Коннор по-прежнему не смотрел на Эрику. Взгляд его был устремлен к неистовству воды на скалах.
— Вроде бы существовал один царь, — негромко продолжал он. — По имени Агамемнон. Богатый и могущественный. Считал, что никто не сможет покуситься на его власть. Но он не знал, что его супруга завела любовника. Те сговорились убить его. И утопили в ванне.
Эрика не ожидала, что Коннор может знать и это. Холод пробрал ее, и она содрогнулась под пальто.
— Они завладели его троном, его дворцом, его сокровищами. И могли бы царствовать долгие годы. Если б не одно обстоятельство.
Эрика ждала, глядя на его профиль на фоне заката.
— Дети, — продолжал Коннор. — Брат и сестра. Они знали, что произошло с их отцом. И хотели мести.
Наконец Коннор повернулся к ней, взгляд его был холодным, пристальным.
— Слышала эту историю?
Эрика смотрела на него. Потом взяла за руку, сжала ее пальцами, прижатыми к его ладони, ощутила биение пульса — своего или Коннора, она не знала.
— Я читала ее, — ответила она. — Мы с Робертом постоянно читали друг другу вслух. Библиотека в Грейт-Холле полна книг. В кожаных переплетах, старых, тронутых плесенью, — древняя история, мифология, драматургия. Мы брали книгу, прятались в пещерах и читали вслух. Если то была пьеса, мы ее разыгрывали. Говорили громко, слушали эхо.
— Прятались? Зачем?
— Не хотели попадаться на глаза им — Леноре и Кейту. После смерти отца она стала для нас Ленорой. Не матерью. Она не интересовалась нами, не находила для нас времени. Мы были бременем, которое она, как считал отец, должна была нести, а после его смерти — нежеланным бременем. Она ненавидела нас. А мы… а мы ее.
Коннор ничего не говорил, его молчание побуждало Эрику рассказывать эту историю на свой манер, в своем темпе.

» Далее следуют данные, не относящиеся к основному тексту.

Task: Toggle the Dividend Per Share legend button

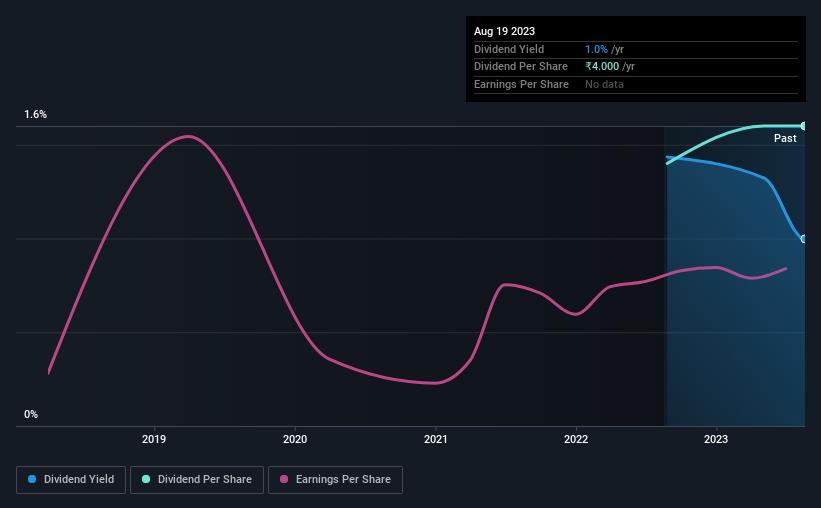Action: pos(196,480)
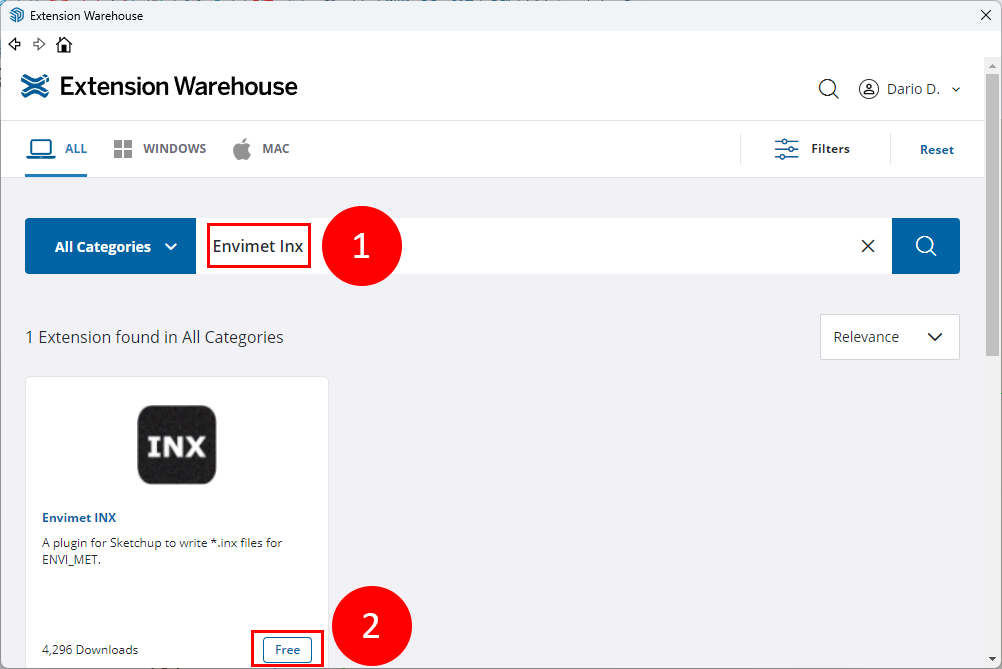Click the back navigation arrow

click(x=15, y=44)
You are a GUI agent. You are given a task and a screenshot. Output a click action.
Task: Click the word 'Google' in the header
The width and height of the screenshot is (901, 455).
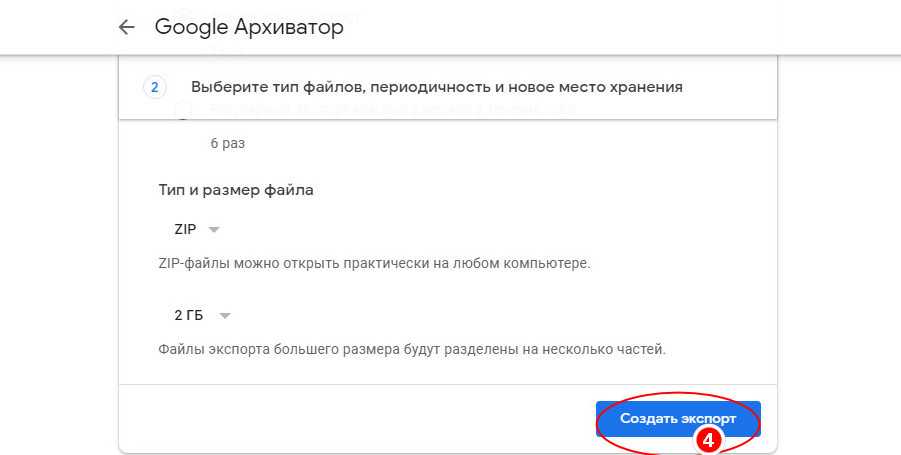(190, 28)
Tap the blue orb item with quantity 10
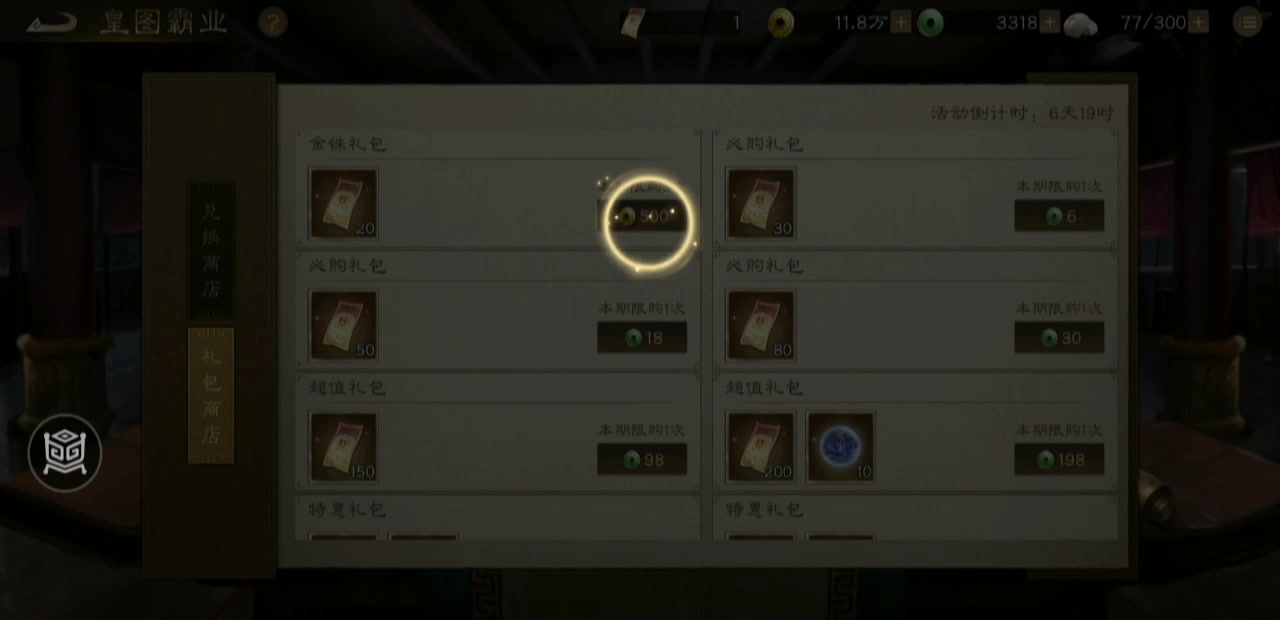This screenshot has width=1280, height=620. point(841,446)
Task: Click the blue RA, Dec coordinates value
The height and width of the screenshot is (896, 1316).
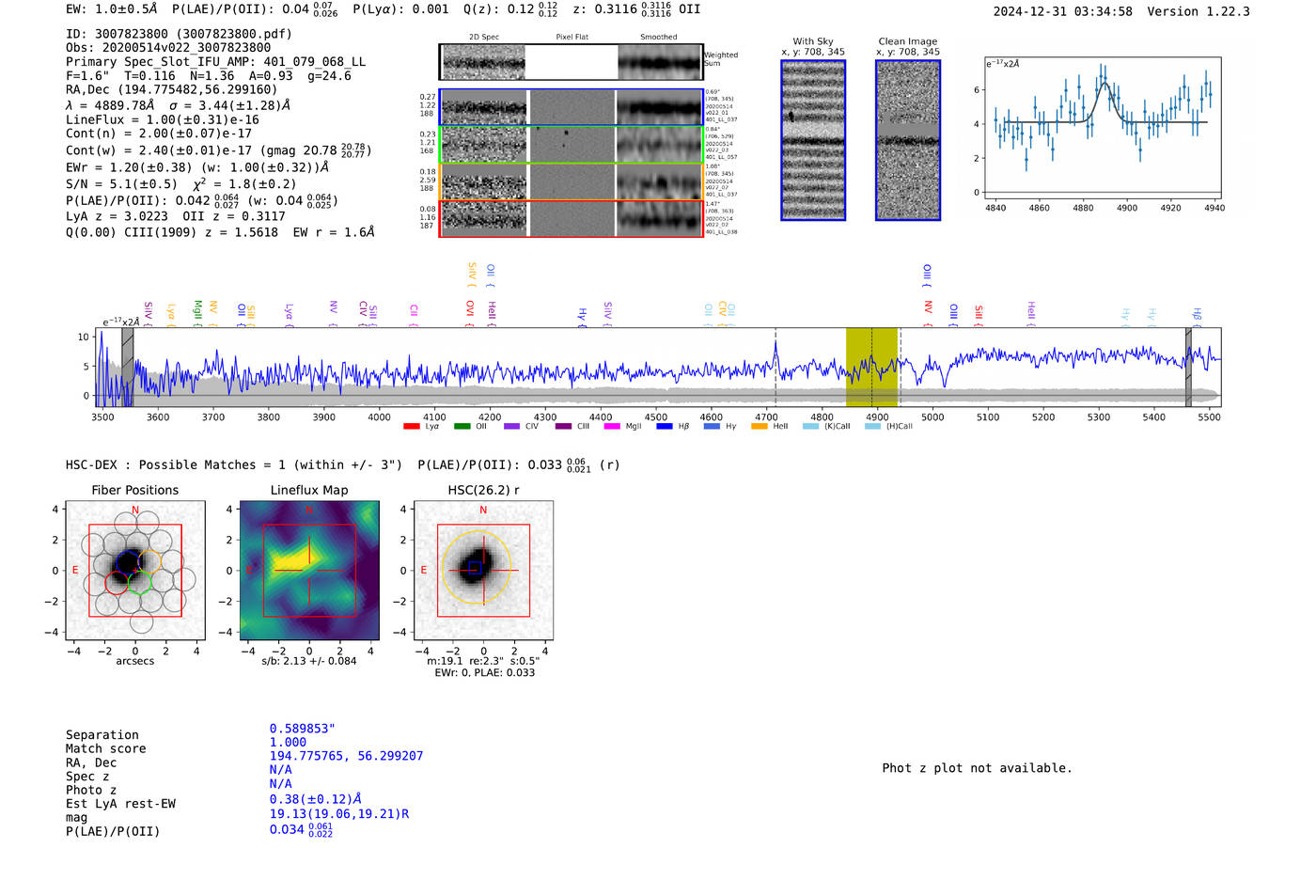Action: click(x=346, y=756)
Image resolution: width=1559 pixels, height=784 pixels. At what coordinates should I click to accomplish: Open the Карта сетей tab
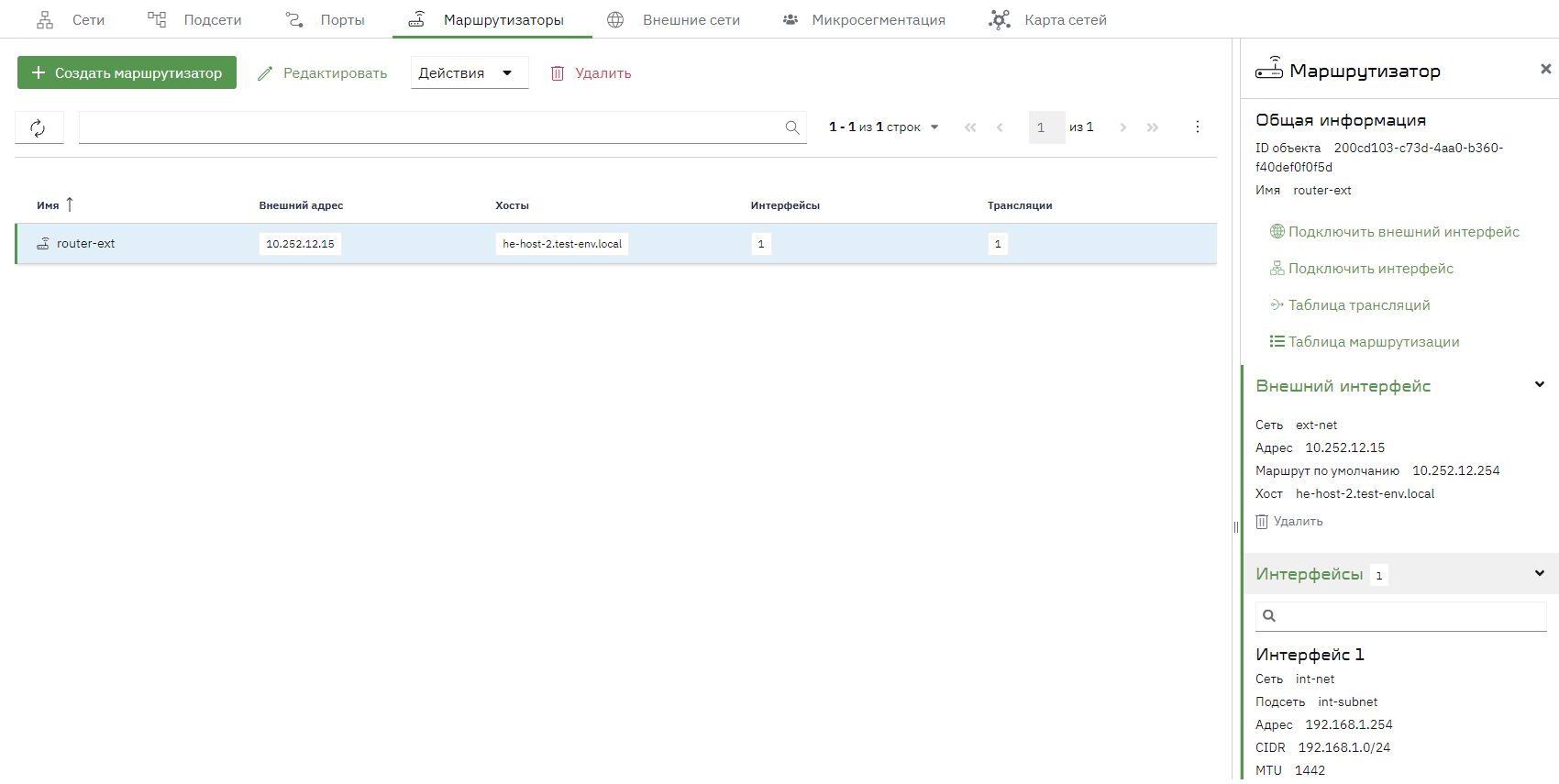pos(1047,19)
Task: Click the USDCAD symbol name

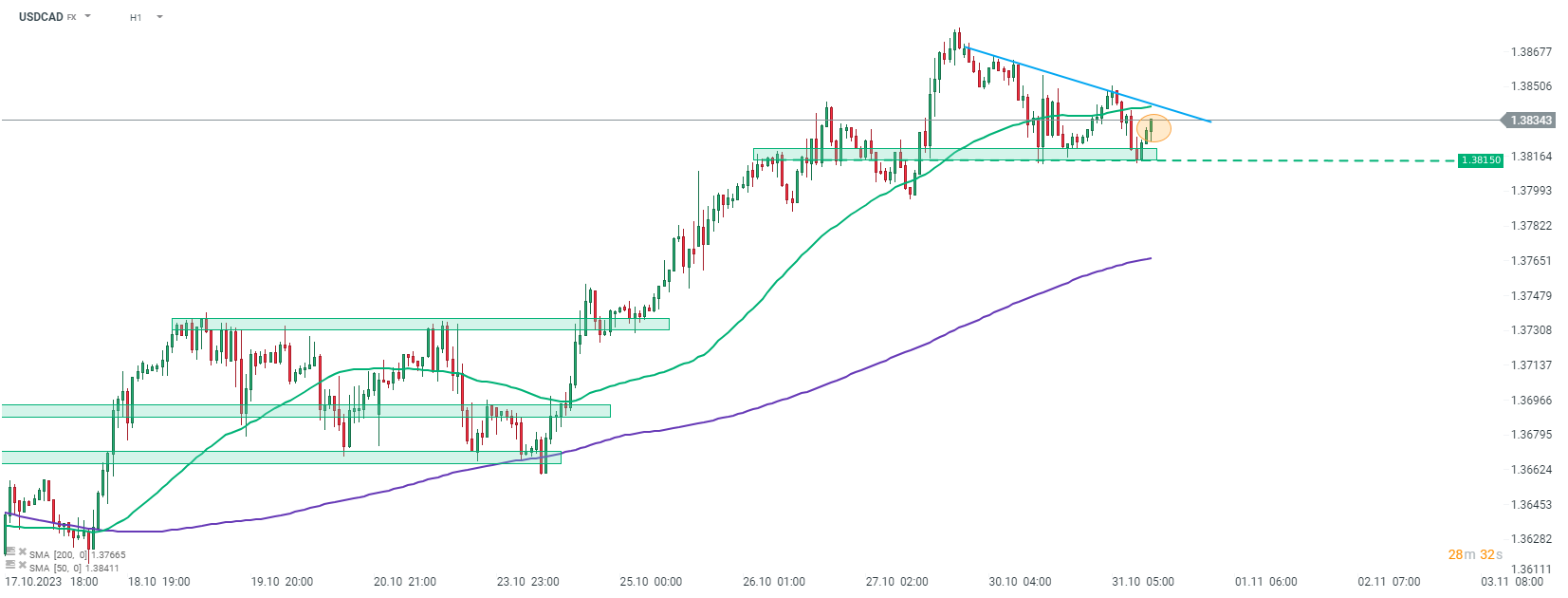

— Она вечно бывала пьяной, — продолжала Эрика. — Говорила слишком много и слишком громко. Кейт пытался ее утихомиривать, но она его совершенно не слушала. Он был для нее просто-напросто орудием, в котором она нуждалась. Нуждалась… сам знаешь почему.
Коннор смотрел на пенящуюся воду, лицо его было бесстрастным, как у священника на исповеди.
— Все-таки скажи.
— Потому что они убили нашего отца, разумеется. Дункана Гаррисона. Утопили его — не в ванне, в пруду.
— И вы узнали.
— Я же сказала, Ленора слишком много говорила. Слишком много выбалтывала. Мы, хоть и были детьми, поняли. По крайней мере я. Роберт был еще маленьким, девятилетним. Мне было двенадцать, я слышала, как она глумилась над памятью отца, смеялась над тем, какой завтрак подала ему в то последнее утро… и мне стало все ясно.
Она вздрогнула от пронизывающего ветра.